Another example is our research participants. Their data are anonymized and used in our publications, but their contributions beyond being data points are often overlooked. Another Hidden REF winner, in the citizen science category, involved 18 street children and young people from Ghana, the Democratic Republic of Congo and Zimbabwe who, for more than three years, worked as researchers for a project hosted by the University of Dundee, UK. They provided the research team with weekly narrative accounts of what it was like to grow up on the street. They worked as activists by recruiting participants, and they created tools to disseminate study results. They even analysed their own data. Their work led to a REF-able publication. An impact case study was submitted to the REF2021 (impact was an extra 25% of the overall REF2021 assessment, and these case studies describe how research has led to positive change or benefit beyond academia), but the young people were not formally recognized until their award from the Hidden REF. The Hidden REF panel was particularly taken with this submission: some evaluators admitted that the it brought a tear to their eyes. These children were so important for research, yet much of their contribution had been overlooked.
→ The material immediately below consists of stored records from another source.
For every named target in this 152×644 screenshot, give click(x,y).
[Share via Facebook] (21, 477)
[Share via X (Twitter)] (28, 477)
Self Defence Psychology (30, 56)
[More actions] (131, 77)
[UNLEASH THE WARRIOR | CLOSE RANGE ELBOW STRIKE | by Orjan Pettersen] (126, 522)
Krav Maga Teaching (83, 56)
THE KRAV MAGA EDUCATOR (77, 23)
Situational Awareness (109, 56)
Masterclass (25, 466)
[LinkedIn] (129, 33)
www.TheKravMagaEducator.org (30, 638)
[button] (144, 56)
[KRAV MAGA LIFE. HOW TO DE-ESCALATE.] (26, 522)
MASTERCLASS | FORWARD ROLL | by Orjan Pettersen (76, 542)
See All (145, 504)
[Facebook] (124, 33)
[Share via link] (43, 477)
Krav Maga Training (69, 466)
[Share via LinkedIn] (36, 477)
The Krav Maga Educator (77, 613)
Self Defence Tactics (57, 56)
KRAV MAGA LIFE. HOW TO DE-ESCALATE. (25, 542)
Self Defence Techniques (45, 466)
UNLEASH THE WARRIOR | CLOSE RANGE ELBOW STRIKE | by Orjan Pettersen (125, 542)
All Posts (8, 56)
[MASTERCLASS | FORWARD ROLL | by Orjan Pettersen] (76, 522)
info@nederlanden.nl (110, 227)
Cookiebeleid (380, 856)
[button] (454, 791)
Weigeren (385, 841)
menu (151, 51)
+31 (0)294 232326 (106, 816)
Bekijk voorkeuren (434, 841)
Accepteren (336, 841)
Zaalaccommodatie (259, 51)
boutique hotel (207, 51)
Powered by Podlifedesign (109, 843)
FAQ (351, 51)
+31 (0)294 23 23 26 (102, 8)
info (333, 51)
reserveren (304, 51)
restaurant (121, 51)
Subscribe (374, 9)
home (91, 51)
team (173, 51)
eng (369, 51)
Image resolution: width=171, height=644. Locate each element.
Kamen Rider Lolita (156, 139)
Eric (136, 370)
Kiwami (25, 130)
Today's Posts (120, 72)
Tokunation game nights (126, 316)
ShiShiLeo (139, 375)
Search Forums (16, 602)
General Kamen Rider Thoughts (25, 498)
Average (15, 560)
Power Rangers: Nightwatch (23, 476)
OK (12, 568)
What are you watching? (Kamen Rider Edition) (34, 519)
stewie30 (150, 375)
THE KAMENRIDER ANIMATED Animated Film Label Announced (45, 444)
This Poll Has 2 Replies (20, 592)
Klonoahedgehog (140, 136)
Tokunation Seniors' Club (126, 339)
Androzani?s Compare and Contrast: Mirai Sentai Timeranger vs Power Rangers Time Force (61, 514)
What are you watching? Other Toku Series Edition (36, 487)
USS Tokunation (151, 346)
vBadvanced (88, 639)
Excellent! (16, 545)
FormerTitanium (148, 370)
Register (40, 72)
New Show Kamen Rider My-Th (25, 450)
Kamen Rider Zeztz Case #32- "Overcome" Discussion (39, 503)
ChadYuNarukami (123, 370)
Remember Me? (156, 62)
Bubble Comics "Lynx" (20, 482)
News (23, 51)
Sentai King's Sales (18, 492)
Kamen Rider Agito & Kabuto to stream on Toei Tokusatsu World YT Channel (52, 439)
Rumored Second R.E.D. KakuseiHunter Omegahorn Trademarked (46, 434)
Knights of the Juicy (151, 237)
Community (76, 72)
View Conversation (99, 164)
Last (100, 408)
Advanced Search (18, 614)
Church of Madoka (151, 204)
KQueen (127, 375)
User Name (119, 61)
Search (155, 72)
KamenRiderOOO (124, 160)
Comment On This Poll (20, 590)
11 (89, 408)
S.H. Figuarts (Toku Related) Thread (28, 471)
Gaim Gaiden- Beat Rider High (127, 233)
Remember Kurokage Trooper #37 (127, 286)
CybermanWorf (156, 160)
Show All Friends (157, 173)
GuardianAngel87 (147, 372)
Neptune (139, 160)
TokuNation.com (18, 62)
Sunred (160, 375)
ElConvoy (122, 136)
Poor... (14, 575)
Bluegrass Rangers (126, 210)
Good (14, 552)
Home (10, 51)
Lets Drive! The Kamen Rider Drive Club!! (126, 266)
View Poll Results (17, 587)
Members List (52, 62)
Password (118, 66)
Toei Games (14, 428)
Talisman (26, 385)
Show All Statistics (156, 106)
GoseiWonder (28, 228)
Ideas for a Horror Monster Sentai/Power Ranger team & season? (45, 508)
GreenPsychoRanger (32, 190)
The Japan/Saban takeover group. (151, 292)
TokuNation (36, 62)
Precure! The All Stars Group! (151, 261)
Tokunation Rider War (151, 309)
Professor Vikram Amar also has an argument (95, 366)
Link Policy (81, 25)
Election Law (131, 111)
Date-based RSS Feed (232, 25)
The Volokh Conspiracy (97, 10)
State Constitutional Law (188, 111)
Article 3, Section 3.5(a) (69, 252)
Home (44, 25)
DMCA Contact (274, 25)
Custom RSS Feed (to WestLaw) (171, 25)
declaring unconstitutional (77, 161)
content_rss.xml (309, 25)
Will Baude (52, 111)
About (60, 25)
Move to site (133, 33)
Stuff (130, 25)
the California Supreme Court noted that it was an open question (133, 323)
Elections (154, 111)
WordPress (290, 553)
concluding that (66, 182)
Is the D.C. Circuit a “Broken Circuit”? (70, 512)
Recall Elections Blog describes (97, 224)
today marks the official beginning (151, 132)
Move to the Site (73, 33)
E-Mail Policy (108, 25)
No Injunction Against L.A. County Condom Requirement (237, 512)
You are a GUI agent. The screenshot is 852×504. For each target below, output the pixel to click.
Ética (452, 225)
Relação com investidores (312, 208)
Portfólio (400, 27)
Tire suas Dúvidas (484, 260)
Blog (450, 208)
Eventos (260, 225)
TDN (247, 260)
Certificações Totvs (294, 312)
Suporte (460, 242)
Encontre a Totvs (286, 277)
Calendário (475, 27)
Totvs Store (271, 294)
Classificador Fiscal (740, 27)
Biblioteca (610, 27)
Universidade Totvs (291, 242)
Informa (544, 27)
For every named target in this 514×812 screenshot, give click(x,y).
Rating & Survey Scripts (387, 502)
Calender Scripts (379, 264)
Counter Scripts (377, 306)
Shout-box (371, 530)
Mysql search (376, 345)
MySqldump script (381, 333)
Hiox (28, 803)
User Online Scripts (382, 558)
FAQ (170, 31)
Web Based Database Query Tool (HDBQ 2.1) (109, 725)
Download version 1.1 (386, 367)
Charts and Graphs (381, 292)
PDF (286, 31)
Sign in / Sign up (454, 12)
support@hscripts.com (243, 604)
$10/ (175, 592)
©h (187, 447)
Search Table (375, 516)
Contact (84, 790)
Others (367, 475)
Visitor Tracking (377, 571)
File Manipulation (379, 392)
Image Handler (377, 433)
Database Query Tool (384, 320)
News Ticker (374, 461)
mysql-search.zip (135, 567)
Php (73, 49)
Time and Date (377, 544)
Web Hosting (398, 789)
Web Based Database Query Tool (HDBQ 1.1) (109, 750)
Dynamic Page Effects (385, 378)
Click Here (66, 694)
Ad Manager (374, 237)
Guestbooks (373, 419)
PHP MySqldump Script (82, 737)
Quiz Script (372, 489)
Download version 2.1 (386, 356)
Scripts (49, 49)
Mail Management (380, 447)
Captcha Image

Evaluating such diverse contributions is complex. Some might argue that, owing to this complexity, these integral roles and outputs cannot be meaningfully celebrated. But the fact that these roles and contributions are not included in formal methods of rewarding research contribution can mean one of only two things: that these roles aren’t valued enough to recognize and reward them, or current evaluation frameworks are unable to extend consideration and assessment criteria to these otherwise unmeasurable hidden outputs.

For the Hidden REF, the latter was shown to be incorrect. With very little guidance, panelists did assess the quality of entries and were able to show that complex evaluations of disparate contributions are possible. Like all evaluations, the Hidden REF framework will be improved over time as future iterations are run and the evaluation approaches, criteria and methods are adopted elsewhere. The Hidden REF will run again in 2023. There is interest in the framework from around the world, so it will run at different times in different countries.

Atkins’s nominator emphasized that Atkins “hid his voluminous light under a bushel, so that most of the time people don’t realize what essential work he has carried out on a daily basis to keep the laboratory running smoothly”.

So for Atkins, and others like him hidden in our complex research culture, we see you.